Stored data
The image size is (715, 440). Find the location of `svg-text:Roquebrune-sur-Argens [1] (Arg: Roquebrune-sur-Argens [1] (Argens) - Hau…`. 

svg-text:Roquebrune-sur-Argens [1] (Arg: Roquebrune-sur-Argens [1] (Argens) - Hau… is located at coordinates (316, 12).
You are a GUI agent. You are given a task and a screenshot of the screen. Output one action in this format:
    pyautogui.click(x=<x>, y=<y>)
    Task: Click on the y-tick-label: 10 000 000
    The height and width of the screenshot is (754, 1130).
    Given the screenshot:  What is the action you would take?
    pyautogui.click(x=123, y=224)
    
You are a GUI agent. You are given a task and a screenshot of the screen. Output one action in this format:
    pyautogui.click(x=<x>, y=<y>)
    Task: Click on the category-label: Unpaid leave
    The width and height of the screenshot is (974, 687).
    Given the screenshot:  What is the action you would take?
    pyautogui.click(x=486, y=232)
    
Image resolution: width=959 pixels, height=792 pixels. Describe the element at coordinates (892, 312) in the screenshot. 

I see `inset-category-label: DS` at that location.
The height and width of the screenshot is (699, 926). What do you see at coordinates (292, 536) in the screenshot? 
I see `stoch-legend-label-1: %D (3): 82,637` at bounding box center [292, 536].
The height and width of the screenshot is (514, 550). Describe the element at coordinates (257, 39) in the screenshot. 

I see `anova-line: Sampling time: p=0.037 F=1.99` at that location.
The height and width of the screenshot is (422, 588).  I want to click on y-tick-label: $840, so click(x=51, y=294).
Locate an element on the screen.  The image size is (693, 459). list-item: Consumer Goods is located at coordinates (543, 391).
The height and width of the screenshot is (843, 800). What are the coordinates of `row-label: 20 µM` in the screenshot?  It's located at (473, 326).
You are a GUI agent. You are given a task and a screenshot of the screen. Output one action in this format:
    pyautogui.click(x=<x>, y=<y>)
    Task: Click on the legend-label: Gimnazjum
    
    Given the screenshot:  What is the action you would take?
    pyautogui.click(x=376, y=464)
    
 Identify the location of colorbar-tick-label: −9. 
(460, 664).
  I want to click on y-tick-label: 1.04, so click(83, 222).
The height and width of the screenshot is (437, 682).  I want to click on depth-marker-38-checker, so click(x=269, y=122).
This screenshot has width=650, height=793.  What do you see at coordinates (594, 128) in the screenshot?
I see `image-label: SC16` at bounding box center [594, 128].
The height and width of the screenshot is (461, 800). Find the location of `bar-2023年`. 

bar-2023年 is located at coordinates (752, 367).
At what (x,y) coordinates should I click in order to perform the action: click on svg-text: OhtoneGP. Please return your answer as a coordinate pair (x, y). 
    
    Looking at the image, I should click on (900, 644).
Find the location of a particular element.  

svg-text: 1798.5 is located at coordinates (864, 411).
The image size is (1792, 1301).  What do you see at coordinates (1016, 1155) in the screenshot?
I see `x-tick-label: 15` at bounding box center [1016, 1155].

Work instruction → Reproduce every item above, substituting "screen assistant" for each occurrence of "GUI agent" and keeping everything else the same.

Result →
The image size is (715, 440). Find the location of `svg-text:Roquebrune-sur-Argens [1] (Arg: Roquebrune-sur-Argens [1] (Argens) - Hau…`. 

svg-text:Roquebrune-sur-Argens [1] (Arg: Roquebrune-sur-Argens [1] (Argens) - Hau… is located at coordinates (316, 12).
You are a screen assistant. You are given a task and a screenshot of the screen. Output one action in this format:
    pyautogui.click(x=<x>, y=<y>)
    Task: Click on the y-tick-label: 10 000 000
    The height and width of the screenshot is (754, 1130).
    Given the screenshot:  What is the action you would take?
    pyautogui.click(x=123, y=224)
    
You are a screen assistant. You are given a task and a screenshot of the screen. Output one action in this format:
    pyautogui.click(x=<x>, y=<y>)
    Task: Click on the category-label: Unpaid leave
    The width and height of the screenshot is (974, 687).
    Given the screenshot:  What is the action you would take?
    pyautogui.click(x=486, y=232)
    
Image resolution: width=959 pixels, height=792 pixels. Describe the element at coordinates (892, 312) in the screenshot. 

I see `inset-category-label: DS` at that location.
The height and width of the screenshot is (699, 926). What do you see at coordinates (292, 536) in the screenshot? 
I see `stoch-legend-label-1: %D (3): 82,637` at bounding box center [292, 536].
The height and width of the screenshot is (514, 550). Describe the element at coordinates (257, 39) in the screenshot. 

I see `anova-line: Sampling time: p=0.037 F=1.99` at that location.
The height and width of the screenshot is (422, 588).  I want to click on y-tick-label: $840, so click(x=51, y=294).
Locate an element on the screen.  The image size is (693, 459). list-item: Consumer Goods is located at coordinates (543, 391).
The height and width of the screenshot is (843, 800). What are the coordinates of `row-label: 20 µM` in the screenshot?  It's located at (473, 326).
You are a screen assistant. You are given a task and a screenshot of the screen. Output one action in this format:
    pyautogui.click(x=<x>, y=<y>)
    Task: Click on the legend-label: Gimnazjum
    
    Given the screenshot:  What is the action you would take?
    pyautogui.click(x=376, y=464)
    
 Identify the location of colorbar-tick-label: −9. 
(460, 664).
  I want to click on y-tick-label: 1.04, so click(83, 222).
The height and width of the screenshot is (437, 682).  I want to click on depth-marker-38-checker, so click(x=269, y=122).
This screenshot has width=650, height=793.  What do you see at coordinates (594, 128) in the screenshot?
I see `image-label: SC16` at bounding box center [594, 128].
The height and width of the screenshot is (461, 800). Find the location of `bar-2023年`. 

bar-2023年 is located at coordinates (752, 367).
At what (x,y) coordinates should I click in order to perform the action: click on svg-text: OhtoneGP. Please return your answer as a coordinate pair (x, y). 
    
    Looking at the image, I should click on (900, 644).
Find the location of a particular element.  

svg-text: 1798.5 is located at coordinates (864, 411).
The image size is (1792, 1301).  What do you see at coordinates (1016, 1155) in the screenshot?
I see `x-tick-label: 15` at bounding box center [1016, 1155].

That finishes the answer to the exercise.